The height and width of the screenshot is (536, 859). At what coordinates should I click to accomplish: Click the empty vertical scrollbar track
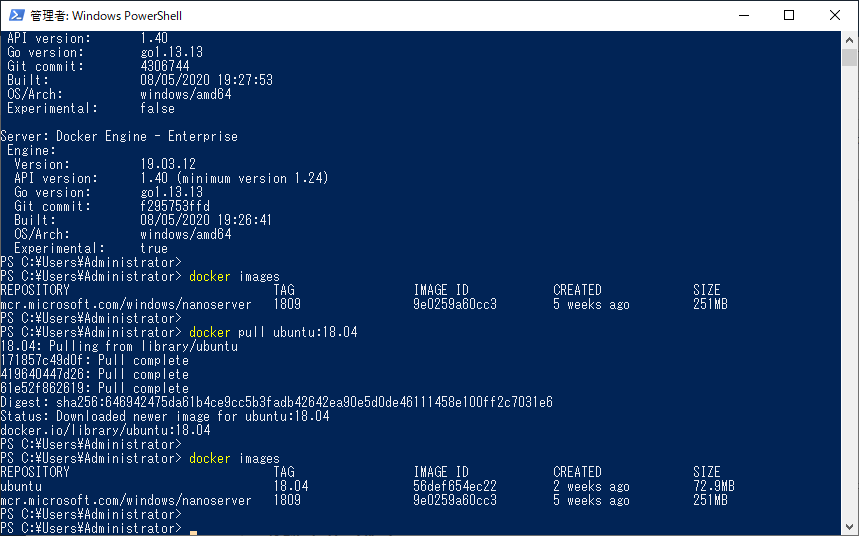pos(849,290)
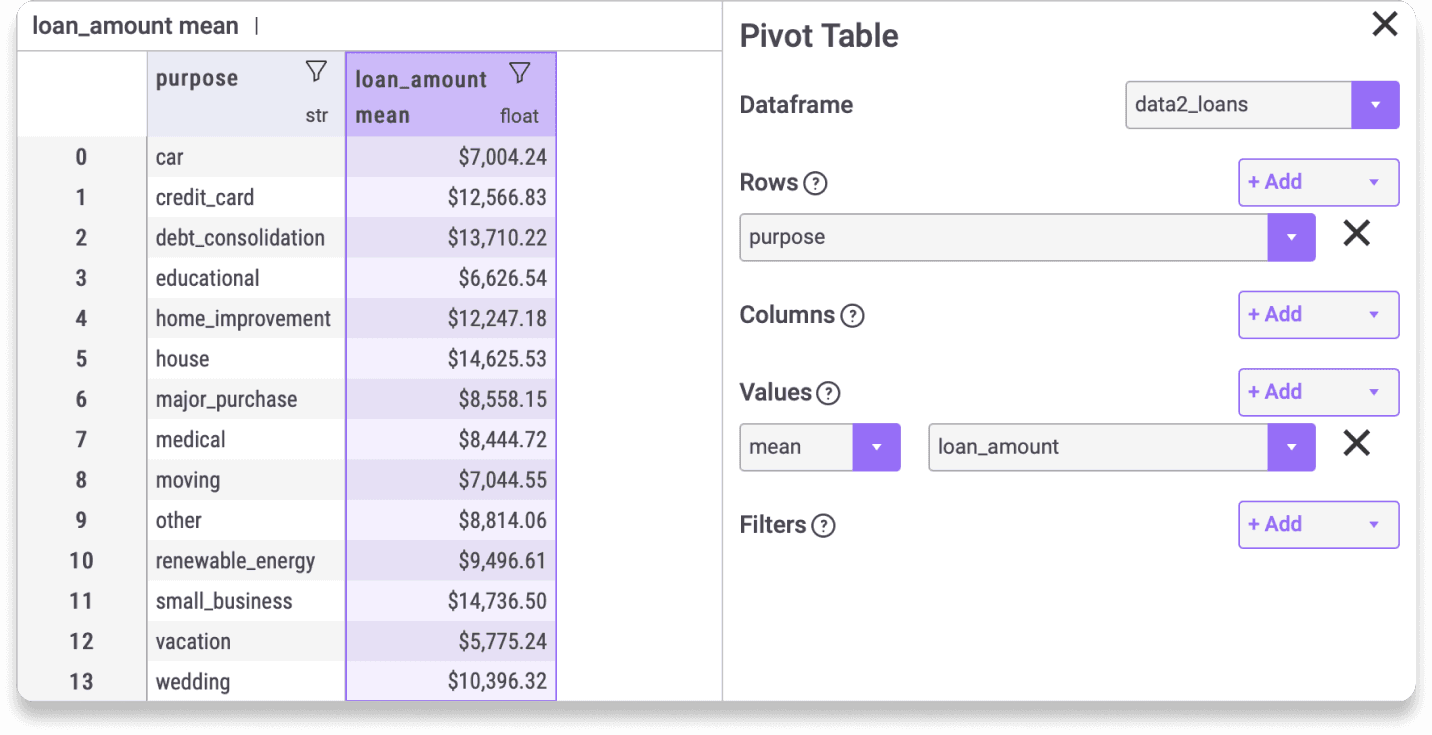Expand the purpose row key dropdown
The width and height of the screenshot is (1432, 735).
[1291, 238]
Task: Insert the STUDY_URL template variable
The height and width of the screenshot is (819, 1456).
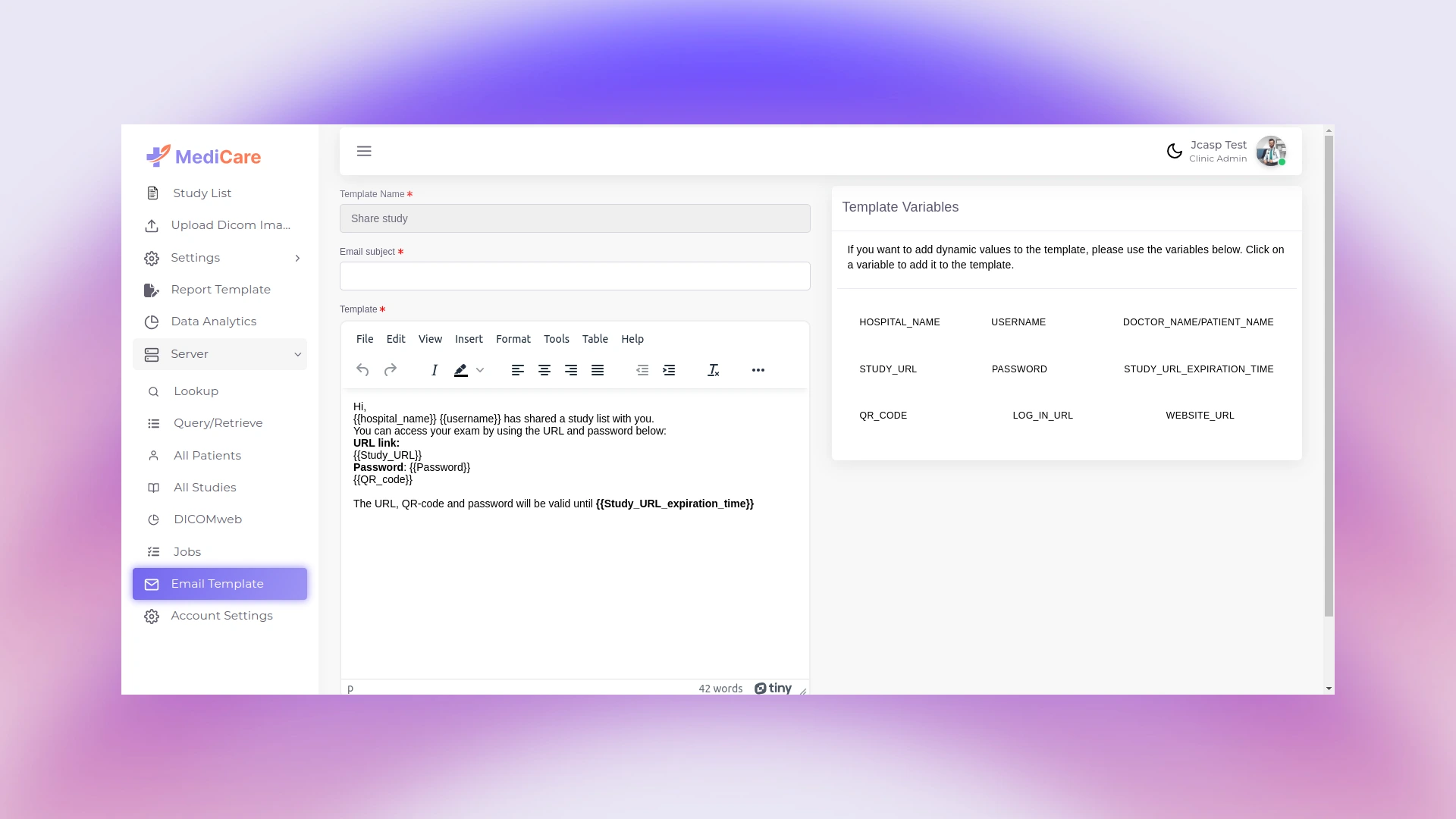Action: tap(888, 369)
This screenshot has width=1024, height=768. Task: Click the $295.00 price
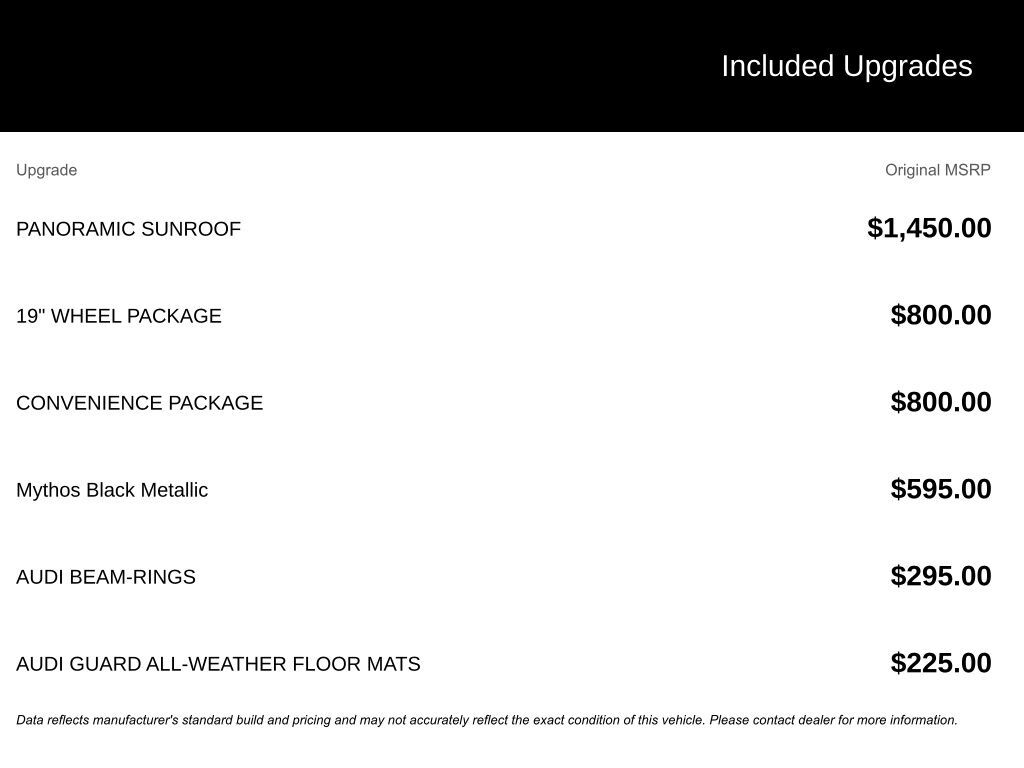[941, 576]
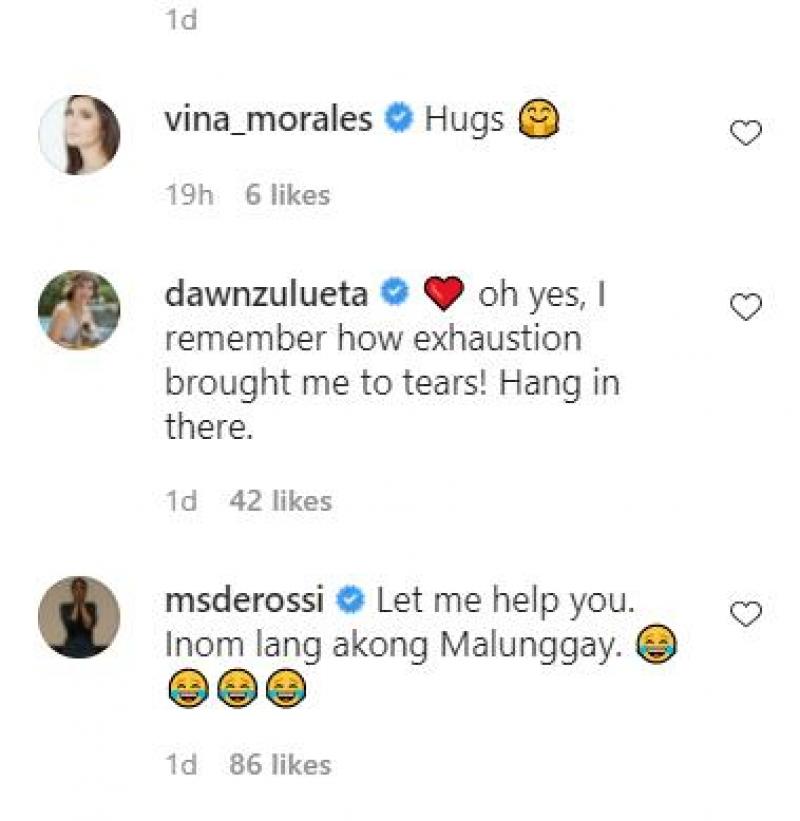Click the "19h" timestamp on the Hugs comment
Screen dimensions: 800x821
tap(190, 195)
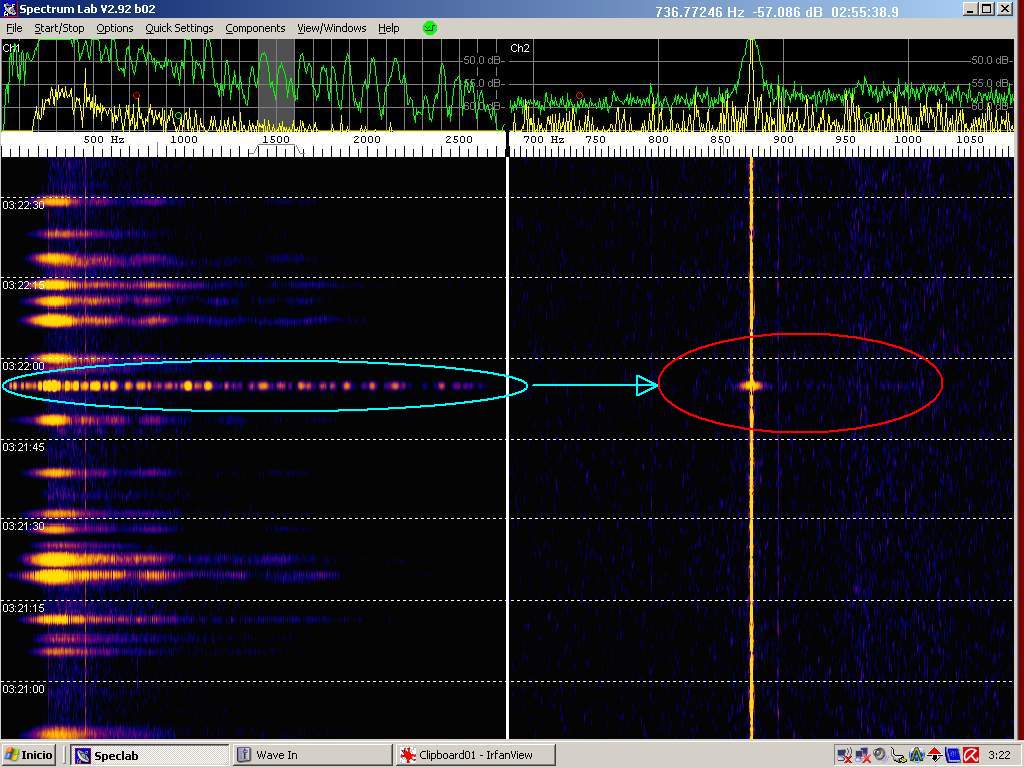Open the File menu
The width and height of the screenshot is (1024, 768).
click(14, 28)
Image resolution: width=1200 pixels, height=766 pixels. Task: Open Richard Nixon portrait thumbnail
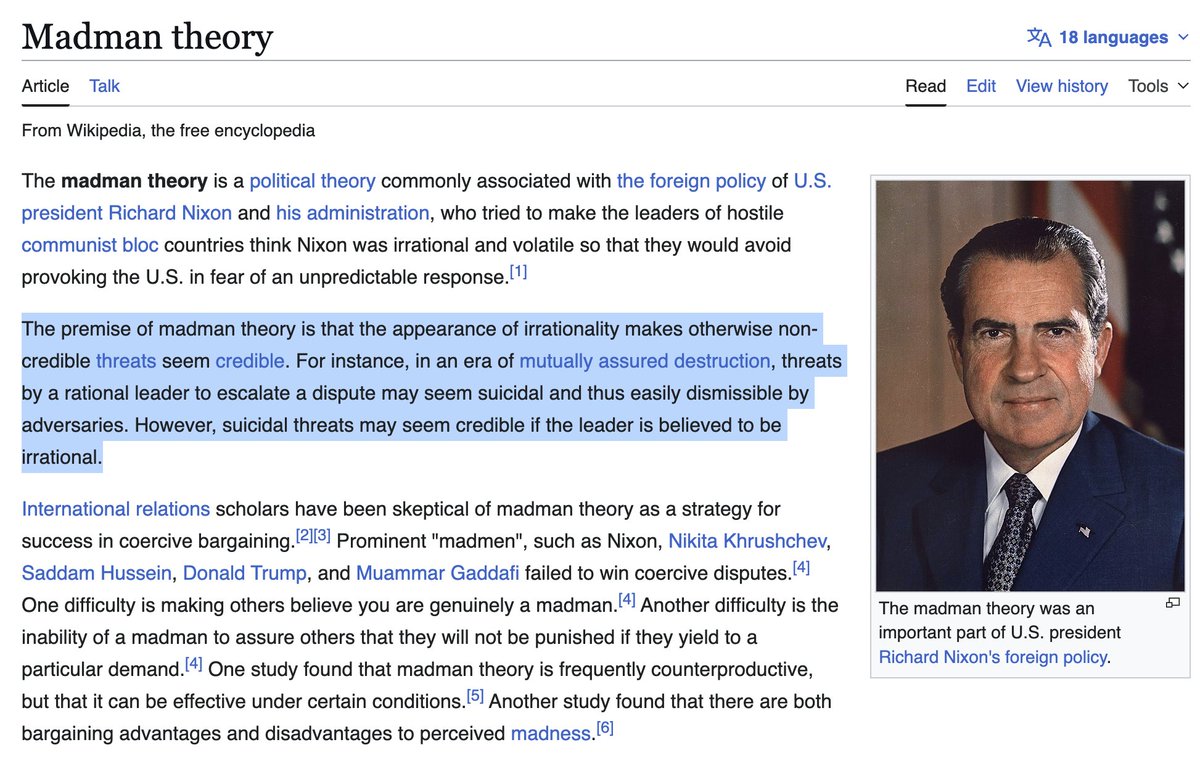(x=1030, y=385)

### EXERCISE AIM
Reproduce every one of these records word for word, leaving out the pictures.

### FINISHED TASK
The height and width of the screenshot is (536, 859). At what coordinates should I click to accomplish: Click the empty vertical scrollbar track
pos(849,290)
Expand the purpose row key dropdown
The width and height of the screenshot is (1432, 735).
[1291, 238]
Task: Insert the STUDY_URL template variable
The height and width of the screenshot is (819, 1456).
Action: tap(888, 369)
This screenshot has width=1024, height=768. Task: Click the $295.00 price
[941, 576]
Click the "19h" timestamp on the Hugs comment
Screen dimensions: 800x821
tap(190, 195)
Open the File menu
The width and height of the screenshot is (1024, 768).
click(14, 28)
Image resolution: width=1200 pixels, height=766 pixels. Task: Open Richard Nixon portrait thumbnail
(x=1030, y=385)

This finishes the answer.